The Gig Trap: Group-IB Exposes 1,500+ Fake Job Ads Draining MENA Wallets
Fraudulent job advertisements promising easy income and remote work continue to flood social media platforms, particularly across the Middle East and North Africa. Disguised as no-experience side gigs, these schemes are designed to harvest personal data and extract money from unsuspecting victims. According to analysis by Group-IB, the campaigns are orchestrated by coordinated groups masquerading as well-known brands and government institutions.
The scheme typically begins with advertisements placed on platforms such as Facebook*, Instagram*, TikTok, and Telegram. Professionally designed and adorned with familiar corporate logos, glowing testimonials, and bold claims, the ads promise earnings of up to $170 for simple tasks—liking posts, leaving reviews, or completing surveys.
These advertisements are carefully localized by country and even by dialect, employing local currencies and familiar terminology, which makes them particularly convincing. Once a user responds, they are redirected to messaging apps, where they engage with a so-called “recruiter” who claims to be verifying details for onboarding.
The victim is then directed to a counterfeit website styled as a legitimate employment portal. There, they are asked to register, upload documents, enter banking information, and even transfer funds—ostensibly to “activate” tasks. Control is subsequently handed over to another member of the group, usually via Telegram, who oversees the fictitious “work” and tracks further payments.
To establish trust, the scammers initially pay out small sums during the early stages. Soon after, however, victims are persuaded to deposit larger amounts in exchange for supposedly more lucrative tasks. Once the transferred sums grow substantial, payments abruptly stop, accounts vanish, and all contact is severed. Tracing the perpetrators at that point becomes virtually impossible.
Group-IB’s analysis shows that these schemes target a broad demographic, ranging from teenagers to the elderly. Their primary focus is the MENA region—including Egypt, the UAE, Saudi Arabia, Algeria, Iraq, Jordan, and beyond. The most commonly spoofed assets are the websites and logos of online marketplaces, banks, and government ministries. The groups operate with notable discipline: managing multiple accounts, reusing scripted conversations, and employing identical methods to shuttle victims between platforms.
In 2025 alone, Group-IB identified more than 1,500 such advertisements, though the true scale is likely far greater. Recurrent slogans such as “income from your phone,” “easy work from home,” and “fast money” appear in countless variations across different countries.

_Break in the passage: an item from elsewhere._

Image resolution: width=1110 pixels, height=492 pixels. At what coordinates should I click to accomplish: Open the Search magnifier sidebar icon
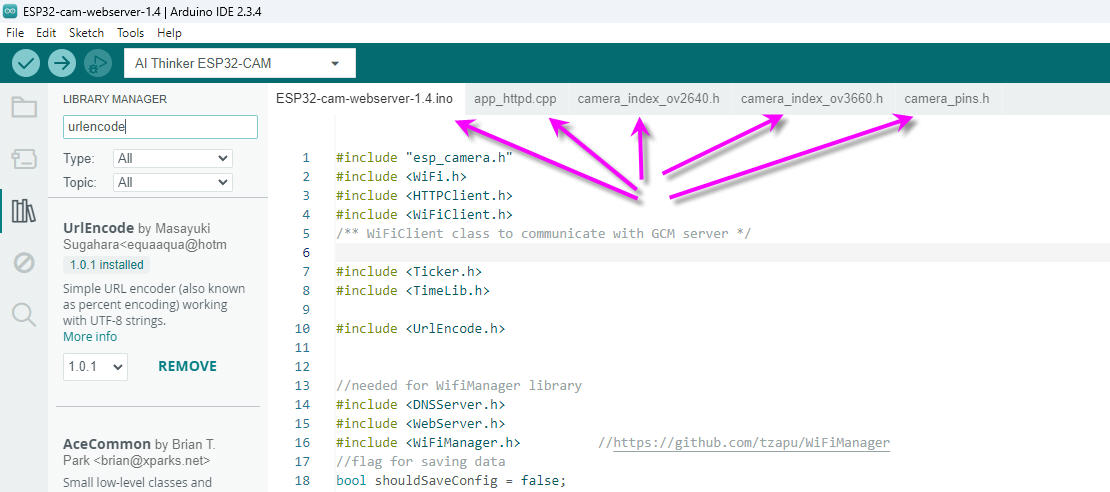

The fraudulent websites uncovered share a uniform structure: a login page, a fake task interface, and rapid redirection to messaging apps. The scammers’ accounts exhibit similar names, profile images, and communication styles, all pointing to a centralized infrastructure operating according to a well-rehearsed playbook.
These advertisements are not isolated acts of deception, but components of a large-scale system with a clear hierarchy and a deliberate focus on financially vulnerable individuals. By exploiting trust in established brands and the mechanics of social media platforms, the perpetrators construct a multi-stage interaction funnel in which every step is meticulously engineered for profit.